> **What needs to be done**
The answer must consist of every line from the data that holds the string "text".

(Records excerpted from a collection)
================================

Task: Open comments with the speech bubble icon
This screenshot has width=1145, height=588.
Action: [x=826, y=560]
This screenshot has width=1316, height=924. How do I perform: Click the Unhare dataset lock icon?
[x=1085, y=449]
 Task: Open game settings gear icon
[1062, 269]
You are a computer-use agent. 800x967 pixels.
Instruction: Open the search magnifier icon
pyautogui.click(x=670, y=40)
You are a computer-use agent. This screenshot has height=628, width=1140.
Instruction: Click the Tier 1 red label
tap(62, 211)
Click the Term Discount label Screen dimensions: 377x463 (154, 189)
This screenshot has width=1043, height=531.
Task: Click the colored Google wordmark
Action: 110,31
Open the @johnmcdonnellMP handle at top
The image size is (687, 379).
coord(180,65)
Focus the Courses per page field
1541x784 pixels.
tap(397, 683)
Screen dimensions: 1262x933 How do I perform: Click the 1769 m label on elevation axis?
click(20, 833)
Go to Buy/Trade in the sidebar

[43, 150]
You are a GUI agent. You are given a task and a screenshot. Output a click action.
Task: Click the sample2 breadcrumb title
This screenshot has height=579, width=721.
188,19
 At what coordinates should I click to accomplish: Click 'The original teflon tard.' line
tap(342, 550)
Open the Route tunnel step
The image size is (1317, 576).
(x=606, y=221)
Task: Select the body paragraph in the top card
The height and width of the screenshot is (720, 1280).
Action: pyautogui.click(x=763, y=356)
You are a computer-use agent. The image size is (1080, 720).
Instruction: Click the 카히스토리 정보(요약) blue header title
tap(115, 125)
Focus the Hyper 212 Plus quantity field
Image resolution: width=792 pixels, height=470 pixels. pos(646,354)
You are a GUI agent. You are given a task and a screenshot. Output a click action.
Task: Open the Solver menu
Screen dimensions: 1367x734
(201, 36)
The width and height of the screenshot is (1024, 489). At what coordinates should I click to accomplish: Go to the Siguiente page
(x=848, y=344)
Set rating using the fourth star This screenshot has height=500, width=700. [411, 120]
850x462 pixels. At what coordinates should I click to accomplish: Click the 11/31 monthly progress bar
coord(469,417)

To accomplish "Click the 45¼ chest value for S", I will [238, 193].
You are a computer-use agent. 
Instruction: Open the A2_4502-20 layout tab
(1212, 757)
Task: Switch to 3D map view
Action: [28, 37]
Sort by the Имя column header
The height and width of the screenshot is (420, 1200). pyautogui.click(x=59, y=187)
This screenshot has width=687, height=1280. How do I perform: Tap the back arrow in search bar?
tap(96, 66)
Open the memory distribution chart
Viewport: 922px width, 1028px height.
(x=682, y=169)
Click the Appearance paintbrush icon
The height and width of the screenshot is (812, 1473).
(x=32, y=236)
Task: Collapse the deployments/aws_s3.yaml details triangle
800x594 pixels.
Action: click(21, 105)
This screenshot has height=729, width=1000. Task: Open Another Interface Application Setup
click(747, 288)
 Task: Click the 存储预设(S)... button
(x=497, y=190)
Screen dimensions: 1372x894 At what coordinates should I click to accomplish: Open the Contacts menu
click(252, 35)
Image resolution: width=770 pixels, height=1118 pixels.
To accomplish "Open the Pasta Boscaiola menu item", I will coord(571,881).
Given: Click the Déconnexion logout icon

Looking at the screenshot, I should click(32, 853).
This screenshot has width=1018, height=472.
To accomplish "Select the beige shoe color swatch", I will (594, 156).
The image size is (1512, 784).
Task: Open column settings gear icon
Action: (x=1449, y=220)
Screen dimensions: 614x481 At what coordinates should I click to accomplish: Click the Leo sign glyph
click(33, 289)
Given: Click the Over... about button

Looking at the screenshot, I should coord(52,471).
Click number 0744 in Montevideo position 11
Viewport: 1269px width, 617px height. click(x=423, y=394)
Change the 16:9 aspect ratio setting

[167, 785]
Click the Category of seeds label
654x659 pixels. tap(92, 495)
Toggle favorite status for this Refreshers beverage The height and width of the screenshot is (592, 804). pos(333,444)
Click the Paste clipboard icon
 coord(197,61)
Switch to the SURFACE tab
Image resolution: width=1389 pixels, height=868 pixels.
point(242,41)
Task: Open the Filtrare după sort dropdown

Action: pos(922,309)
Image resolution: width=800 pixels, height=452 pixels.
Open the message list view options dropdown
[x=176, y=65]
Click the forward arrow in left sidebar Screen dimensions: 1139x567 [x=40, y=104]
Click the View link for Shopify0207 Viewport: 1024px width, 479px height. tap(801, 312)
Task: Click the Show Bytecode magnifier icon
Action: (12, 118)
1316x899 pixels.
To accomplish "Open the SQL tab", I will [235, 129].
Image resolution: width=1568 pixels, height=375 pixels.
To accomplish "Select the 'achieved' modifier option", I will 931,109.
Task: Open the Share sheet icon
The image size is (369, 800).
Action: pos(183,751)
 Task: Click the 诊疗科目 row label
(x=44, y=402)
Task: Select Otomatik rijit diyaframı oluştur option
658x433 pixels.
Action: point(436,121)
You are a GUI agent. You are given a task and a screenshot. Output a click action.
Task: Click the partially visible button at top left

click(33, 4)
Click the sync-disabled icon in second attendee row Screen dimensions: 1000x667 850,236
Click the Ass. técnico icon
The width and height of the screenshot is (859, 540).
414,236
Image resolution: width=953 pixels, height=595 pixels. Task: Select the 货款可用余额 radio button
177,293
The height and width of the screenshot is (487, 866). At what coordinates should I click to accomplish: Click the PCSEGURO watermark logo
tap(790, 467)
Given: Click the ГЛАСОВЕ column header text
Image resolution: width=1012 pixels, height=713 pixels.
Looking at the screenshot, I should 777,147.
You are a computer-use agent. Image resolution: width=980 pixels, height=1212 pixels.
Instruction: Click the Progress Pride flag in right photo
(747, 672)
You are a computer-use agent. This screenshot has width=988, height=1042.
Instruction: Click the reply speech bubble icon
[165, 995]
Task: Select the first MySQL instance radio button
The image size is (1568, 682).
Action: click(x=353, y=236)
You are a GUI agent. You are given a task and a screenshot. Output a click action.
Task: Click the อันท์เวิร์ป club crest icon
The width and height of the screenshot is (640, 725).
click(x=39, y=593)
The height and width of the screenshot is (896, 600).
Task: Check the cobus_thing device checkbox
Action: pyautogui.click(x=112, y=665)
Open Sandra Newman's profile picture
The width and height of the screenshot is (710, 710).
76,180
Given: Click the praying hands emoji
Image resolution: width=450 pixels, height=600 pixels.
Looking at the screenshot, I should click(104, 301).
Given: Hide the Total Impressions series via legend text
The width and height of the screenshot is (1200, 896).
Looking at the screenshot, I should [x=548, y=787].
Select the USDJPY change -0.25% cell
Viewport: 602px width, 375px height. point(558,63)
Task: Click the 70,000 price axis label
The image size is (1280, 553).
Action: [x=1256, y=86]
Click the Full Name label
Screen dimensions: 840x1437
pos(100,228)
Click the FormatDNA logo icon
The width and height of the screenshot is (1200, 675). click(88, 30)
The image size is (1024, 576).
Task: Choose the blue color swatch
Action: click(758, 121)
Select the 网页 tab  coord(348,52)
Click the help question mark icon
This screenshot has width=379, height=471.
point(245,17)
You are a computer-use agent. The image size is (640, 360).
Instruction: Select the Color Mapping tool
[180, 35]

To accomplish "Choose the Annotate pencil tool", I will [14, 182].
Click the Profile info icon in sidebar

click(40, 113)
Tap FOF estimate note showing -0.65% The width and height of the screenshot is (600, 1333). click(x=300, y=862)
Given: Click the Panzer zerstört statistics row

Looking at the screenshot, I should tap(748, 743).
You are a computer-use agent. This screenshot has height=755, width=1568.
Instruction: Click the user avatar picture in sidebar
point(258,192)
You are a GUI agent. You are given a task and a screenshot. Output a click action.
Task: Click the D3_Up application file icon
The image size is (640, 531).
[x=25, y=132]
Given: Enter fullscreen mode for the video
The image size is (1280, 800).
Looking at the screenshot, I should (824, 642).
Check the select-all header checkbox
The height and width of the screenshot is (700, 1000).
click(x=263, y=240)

================================

> **Response to the exercise**
Given: Click the ГЛАСОВЕ column header text
Given: Hide the Total Impressions series via legend text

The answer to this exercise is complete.